WHAT TO PRODUCE
The records sit below this line. Repeat all of them exactly.

** Opening GIVEN DATA block **

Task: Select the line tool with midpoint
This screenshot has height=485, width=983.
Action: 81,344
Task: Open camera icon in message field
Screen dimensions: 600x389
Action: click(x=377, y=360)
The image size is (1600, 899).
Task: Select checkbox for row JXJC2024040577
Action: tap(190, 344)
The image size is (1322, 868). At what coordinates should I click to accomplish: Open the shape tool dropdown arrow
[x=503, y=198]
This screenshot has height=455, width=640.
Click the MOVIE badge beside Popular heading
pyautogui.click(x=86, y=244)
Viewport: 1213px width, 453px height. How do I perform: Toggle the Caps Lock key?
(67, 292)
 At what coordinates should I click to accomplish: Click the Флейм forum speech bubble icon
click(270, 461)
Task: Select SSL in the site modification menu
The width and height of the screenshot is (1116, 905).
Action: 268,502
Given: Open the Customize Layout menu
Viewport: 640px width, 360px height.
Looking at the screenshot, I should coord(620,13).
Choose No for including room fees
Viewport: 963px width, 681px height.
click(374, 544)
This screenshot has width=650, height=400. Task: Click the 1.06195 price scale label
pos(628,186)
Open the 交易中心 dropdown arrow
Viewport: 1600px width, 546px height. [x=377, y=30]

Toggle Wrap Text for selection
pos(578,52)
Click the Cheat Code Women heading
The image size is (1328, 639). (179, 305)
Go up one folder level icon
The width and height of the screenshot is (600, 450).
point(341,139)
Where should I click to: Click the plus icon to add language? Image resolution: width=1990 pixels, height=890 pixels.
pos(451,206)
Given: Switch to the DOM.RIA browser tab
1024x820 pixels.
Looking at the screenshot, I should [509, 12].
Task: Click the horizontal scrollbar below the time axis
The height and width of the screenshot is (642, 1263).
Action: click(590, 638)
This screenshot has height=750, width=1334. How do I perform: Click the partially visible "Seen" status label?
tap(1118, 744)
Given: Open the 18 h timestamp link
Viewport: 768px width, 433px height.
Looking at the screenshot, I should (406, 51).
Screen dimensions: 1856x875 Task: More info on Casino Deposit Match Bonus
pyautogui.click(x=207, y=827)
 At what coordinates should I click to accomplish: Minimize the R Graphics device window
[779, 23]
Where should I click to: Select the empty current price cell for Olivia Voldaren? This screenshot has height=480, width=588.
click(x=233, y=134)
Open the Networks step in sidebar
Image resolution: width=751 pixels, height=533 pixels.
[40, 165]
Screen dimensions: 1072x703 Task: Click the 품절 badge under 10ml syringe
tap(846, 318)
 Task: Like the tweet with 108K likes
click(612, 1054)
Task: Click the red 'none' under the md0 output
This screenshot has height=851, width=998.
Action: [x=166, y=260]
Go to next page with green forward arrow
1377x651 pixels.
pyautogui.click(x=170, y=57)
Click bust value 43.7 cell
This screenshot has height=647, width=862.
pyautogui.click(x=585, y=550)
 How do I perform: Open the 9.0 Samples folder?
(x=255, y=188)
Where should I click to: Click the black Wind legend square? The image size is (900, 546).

** Closing GIVEN DATA block **

ANSWER FOR THIS EXERCISE
Task: Select the line tool with midpoint
This screenshot has height=485, width=983.
Action: 81,344
Task: Open camera icon in message field
Screen dimensions: 600x389
Action: click(x=377, y=360)
The image size is (1600, 899).
Task: Select checkbox for row JXJC2024040577
Action: tap(190, 344)
The image size is (1322, 868). At what coordinates should I click to accomplish: Open the shape tool dropdown arrow
[x=503, y=198]
This screenshot has height=455, width=640.
Click the MOVIE badge beside Popular heading
pyautogui.click(x=86, y=244)
Viewport: 1213px width, 453px height. How do I perform: Toggle the Caps Lock key?
(67, 292)
 At what coordinates should I click to accomplish: Click the Флейм forum speech bubble icon
click(270, 461)
Task: Select SSL in the site modification menu
The width and height of the screenshot is (1116, 905).
Action: 268,502
Given: Open the Customize Layout menu
Viewport: 640px width, 360px height.
Looking at the screenshot, I should coord(620,13).
Choose No for including room fees
Viewport: 963px width, 681px height.
click(374, 544)
This screenshot has width=650, height=400. Task: Click the 1.06195 price scale label
pos(628,186)
Open the 交易中心 dropdown arrow
Viewport: 1600px width, 546px height. [x=377, y=30]

Toggle Wrap Text for selection
pos(578,52)
Click the Cheat Code Women heading
The image size is (1328, 639). (179, 305)
Go up one folder level icon
The width and height of the screenshot is (600, 450).
point(341,139)
Where should I click to: Click the plus icon to add language? Image resolution: width=1990 pixels, height=890 pixels.
pos(451,206)
Given: Switch to the DOM.RIA browser tab
1024x820 pixels.
Looking at the screenshot, I should [509, 12].
Task: Click the horizontal scrollbar below the time axis
The height and width of the screenshot is (642, 1263).
Action: click(590, 638)
This screenshot has height=750, width=1334. How do I perform: Click the partially visible "Seen" status label?
tap(1118, 744)
Given: Open the 18 h timestamp link
Viewport: 768px width, 433px height.
Looking at the screenshot, I should (406, 51).
Screen dimensions: 1856x875 Task: More info on Casino Deposit Match Bonus
pyautogui.click(x=207, y=827)
 At what coordinates should I click to accomplish: Minimize the R Graphics device window
[779, 23]
Where should I click to: Select the empty current price cell for Olivia Voldaren? This screenshot has height=480, width=588.
click(x=233, y=134)
Open the Networks step in sidebar
Image resolution: width=751 pixels, height=533 pixels.
[40, 165]
Screen dimensions: 1072x703 Task: Click the 품절 badge under 10ml syringe
tap(846, 318)
 Task: Like the tweet with 108K likes
click(612, 1054)
Task: Click the red 'none' under the md0 output
This screenshot has height=851, width=998.
Action: [x=166, y=260]
Go to next page with green forward arrow
1377x651 pixels.
pyautogui.click(x=170, y=57)
Click bust value 43.7 cell
This screenshot has height=647, width=862.
pyautogui.click(x=585, y=550)
 How do I perform: Open the 9.0 Samples folder?
(x=255, y=188)
Where should I click to: Click the black Wind legend square? The image size is (900, 546).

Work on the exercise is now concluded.